**RECORDS SUPPLIED**:
★ ★ ★ ★

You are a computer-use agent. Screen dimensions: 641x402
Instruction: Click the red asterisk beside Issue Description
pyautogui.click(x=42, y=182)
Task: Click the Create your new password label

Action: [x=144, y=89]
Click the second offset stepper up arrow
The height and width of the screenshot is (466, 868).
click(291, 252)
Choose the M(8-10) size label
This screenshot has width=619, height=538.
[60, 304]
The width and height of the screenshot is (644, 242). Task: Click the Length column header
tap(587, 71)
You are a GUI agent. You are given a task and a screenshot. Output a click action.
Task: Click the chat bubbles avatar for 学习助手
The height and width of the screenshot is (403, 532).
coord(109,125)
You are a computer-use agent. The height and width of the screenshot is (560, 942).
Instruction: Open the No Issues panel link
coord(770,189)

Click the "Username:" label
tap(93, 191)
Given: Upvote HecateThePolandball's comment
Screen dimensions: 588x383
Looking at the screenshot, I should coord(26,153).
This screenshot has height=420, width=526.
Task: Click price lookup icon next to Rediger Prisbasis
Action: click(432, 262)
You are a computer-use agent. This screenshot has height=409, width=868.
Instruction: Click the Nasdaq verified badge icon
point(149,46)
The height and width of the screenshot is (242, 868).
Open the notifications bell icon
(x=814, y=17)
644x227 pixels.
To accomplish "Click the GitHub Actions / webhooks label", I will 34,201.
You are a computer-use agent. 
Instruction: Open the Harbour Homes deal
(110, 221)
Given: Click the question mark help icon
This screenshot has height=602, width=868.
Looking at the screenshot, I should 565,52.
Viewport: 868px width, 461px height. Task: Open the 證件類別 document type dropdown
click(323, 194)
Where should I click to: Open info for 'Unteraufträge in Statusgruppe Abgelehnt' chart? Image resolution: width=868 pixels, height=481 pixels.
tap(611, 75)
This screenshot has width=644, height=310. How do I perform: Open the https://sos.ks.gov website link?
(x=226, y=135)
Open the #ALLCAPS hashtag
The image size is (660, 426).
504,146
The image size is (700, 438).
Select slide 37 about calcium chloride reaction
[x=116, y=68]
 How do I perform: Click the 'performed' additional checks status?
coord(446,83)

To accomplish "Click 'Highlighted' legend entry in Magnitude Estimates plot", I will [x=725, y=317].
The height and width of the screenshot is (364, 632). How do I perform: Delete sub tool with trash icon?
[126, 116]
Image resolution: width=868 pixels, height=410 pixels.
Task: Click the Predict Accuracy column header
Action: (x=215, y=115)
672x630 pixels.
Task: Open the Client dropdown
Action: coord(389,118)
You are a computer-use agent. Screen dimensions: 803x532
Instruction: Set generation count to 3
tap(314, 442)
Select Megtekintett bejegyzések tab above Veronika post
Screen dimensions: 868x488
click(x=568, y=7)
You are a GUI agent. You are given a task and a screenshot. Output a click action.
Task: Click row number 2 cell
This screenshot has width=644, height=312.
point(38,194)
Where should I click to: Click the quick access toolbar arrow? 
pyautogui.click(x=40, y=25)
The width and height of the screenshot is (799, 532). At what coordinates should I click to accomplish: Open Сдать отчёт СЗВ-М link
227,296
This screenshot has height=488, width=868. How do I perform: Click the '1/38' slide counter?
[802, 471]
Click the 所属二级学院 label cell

★ ★ ★ ★

**REQUIRED WORK**:
Write out every line from the data above that includes "will".

**OUTPUT FOR THIS EXERCISE**:
To accomplish "Click the GitHub Actions / webhooks label", I will 34,201.
To accomplish "Click 'Highlighted' legend entry in Magnitude Estimates plot", I will [x=725, y=317].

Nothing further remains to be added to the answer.